After the First World War, the members of Lansdowne and Wanderers reclaimed land from the nearby River Dodder and created enough ground for two back pitches to be formed, enabling the main pitch to be turned out around to the configuration used ever since.

In 1927, the old East Stand was built and a terrace created under it. Soldiers of the National Army filled the stand to test its strength. Unfortunately, the roof of the stand was not erected in time for the first match against Scotland. The day of the match saw torrential rain, soaking the spectators and the day was long remembered for the appalling conditions.

Lansdowne Lawn Tennis Club was a tenant at the grounds and had grass tennis courts where the South Terrace was later located. During international rugby matches, the tennis courts were covered over with planks of wood to allow spectators stand and watch the rugby matches. In 1930, Lansdowne LTC left the ground to move across the Dodder river to Londonbridge Road, taking the turf from the tennis courts with them.

The IRFU, which had its offices within the stadium complex, allowed occasional other uses of the ground, including athletics (a crowd of 40,000 witnessed Olympic gold medalist Ronnie Delany run there in an international athletics meeting in the 1950s).

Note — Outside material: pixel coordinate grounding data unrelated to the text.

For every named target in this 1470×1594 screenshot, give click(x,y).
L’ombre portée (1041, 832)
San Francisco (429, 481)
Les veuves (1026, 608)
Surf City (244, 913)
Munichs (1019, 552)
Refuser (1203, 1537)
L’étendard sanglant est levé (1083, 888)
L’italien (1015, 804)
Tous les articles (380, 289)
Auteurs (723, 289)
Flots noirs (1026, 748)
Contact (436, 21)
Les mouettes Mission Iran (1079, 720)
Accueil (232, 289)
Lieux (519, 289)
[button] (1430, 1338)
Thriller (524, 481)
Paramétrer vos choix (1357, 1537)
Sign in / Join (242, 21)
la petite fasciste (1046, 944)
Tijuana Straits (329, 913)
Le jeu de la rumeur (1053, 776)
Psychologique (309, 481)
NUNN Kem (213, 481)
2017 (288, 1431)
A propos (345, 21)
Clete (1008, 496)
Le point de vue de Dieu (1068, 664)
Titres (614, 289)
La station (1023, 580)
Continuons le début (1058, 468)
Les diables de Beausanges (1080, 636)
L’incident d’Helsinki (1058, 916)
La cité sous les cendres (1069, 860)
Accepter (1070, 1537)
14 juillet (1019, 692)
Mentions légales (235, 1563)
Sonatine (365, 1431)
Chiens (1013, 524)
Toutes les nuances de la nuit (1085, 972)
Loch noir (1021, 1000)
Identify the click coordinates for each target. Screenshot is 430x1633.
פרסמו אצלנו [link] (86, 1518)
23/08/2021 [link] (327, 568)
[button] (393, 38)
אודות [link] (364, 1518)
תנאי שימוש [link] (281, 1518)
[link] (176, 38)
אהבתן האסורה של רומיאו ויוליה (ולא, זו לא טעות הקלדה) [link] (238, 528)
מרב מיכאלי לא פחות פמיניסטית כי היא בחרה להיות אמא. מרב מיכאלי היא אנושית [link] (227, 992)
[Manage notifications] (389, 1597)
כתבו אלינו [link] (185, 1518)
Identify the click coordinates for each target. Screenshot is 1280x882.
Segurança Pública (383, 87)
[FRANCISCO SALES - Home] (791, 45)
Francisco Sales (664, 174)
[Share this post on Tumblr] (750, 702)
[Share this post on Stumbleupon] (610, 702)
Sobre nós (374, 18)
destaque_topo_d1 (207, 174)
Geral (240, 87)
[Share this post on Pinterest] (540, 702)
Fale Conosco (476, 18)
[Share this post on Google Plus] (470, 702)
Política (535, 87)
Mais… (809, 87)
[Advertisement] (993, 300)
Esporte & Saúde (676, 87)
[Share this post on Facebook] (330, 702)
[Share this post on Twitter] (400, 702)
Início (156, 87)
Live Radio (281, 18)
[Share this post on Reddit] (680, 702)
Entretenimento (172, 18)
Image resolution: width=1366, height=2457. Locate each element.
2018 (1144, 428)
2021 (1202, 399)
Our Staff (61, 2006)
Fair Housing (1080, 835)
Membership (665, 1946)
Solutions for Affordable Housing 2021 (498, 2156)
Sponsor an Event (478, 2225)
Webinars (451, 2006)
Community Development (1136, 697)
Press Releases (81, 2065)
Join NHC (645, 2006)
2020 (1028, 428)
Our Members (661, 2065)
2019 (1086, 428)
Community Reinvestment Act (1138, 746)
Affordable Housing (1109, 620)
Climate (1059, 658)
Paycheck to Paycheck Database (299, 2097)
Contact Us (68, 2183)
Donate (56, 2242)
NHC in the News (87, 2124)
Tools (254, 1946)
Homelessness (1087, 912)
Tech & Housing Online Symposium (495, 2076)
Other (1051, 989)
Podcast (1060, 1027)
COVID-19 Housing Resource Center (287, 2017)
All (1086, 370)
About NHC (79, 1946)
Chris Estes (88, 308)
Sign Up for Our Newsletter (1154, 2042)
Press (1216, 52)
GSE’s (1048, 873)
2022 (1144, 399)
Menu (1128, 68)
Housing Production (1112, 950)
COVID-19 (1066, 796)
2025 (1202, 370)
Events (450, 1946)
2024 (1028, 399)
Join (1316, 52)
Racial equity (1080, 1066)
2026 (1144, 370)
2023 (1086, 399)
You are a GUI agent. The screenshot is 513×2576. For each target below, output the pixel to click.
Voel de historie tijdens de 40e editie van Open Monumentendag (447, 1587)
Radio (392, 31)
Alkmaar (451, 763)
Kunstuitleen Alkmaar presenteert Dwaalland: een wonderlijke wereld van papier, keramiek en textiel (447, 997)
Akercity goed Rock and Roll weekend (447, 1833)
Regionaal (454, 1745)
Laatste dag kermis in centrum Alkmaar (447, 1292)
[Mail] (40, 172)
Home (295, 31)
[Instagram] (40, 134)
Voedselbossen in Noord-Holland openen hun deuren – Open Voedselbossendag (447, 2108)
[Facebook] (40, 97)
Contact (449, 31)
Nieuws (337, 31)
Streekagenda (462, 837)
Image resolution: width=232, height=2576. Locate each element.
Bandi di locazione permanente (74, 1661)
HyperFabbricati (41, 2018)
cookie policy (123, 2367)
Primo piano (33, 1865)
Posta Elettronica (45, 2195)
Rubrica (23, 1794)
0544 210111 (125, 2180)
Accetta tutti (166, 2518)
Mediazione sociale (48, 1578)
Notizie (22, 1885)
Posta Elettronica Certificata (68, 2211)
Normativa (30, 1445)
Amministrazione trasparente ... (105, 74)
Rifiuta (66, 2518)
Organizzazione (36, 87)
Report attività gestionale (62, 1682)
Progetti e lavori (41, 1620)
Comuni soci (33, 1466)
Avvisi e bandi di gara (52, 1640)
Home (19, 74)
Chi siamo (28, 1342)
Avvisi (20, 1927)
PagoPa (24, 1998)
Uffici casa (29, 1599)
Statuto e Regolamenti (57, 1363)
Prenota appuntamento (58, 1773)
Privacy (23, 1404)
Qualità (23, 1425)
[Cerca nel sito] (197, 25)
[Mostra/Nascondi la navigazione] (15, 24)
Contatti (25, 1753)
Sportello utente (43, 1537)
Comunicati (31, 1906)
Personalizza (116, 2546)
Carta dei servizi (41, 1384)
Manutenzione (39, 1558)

In 1952 Lansdowne Road hosted the first colours match between University College Dublin and Trinity College, Dublin. UCD took the honours.

In 1954, the arrangement whereby Ireland matches were shared between Ravenhill Stadium and Lansdowne Road ended with the building of the Upper West Stand at Lansdowne creating 8,000 additional seats. In future, all Ireland internationals were to be played at Lansdowne Road.

In 1977, the old West Lower Stand was demolished and the new West Lower Stand opened in 1978. The uncovered stand at the corner of the North Terrace was demolished and terracing extended. Lansdowne FC moved their clubhouse from under that stand to a new clubhouse within the grounds, near Herbert Bridge, beside the Dodder. The mock-Tudor tearooms of Lansdowne FC reverted to the IRFU.

The East Stand replaced the Old East Stand in 1983, being financed by the sale of ten year tickets. In October 2005, a small fire in the north terrace put the terrace out of commission for all of Ireland's Autumn internationals. This meant that people who had travelled from as far away as Australia and New Zealand could not attend the match. The terrace reopened for the first game of the 2006 Six Nations Championship.

On 20 November 1988, Boston College beat Army 38-24 in the Emerald Isle Classic, the first major NCAA American football game ever played in Europe, played before 42,525 fans at the stadium. The Irish Government estimated at the time that the game brought nearly US$30 million in spending to the local economy.

The Football Association of Ireland first leased the ground for international soccer matches in 1971, and from 1990 to 2006, the ground was used by for the vast majority of home fixtures by the Republic of Ireland soccer team. The reason for this was that Dalymount Park, the traditional home of Irish soccer was no longer considered an adequate venue for hosting internationals due to its lower capacity and fewer seats. It was primarily to allow midweek international soccer matches to take place in the evening that floodlights were installed in Landsdowne in the mid 1990s.

On 15 February 1995, following the 1994 IRA ceasefire, English football hooligans caused the referee to abandon the game after just 27 minutes. Orchestrated by Combat 18, a neo-nazi organisation, English spectators threw debris (including seats, wood and metal) down at Irish fans in response to a goal being scored by Ireland's David Kelly.

The last international rugby match before demolition was a 61–17 Ireland win over the Pacific Islanders on 26 November 2006. The final soccer international was a 5–0 win for the Republic of Ireland over San Marino on 15 November 2006. The last soccer game ever before redevelopment was Derry City's FAI Cup final win against St. Patrick's Athletic on 3 December 2006. The last ever contest in the old Lansdowne Road Stadium was a rugby match that took place on 31 December 2006. Leinster beat Ulster 20 points to 12 in a Magners League game that set a record attendance of 48,000 for such a league match. Demolition of the stadium began in May 2007.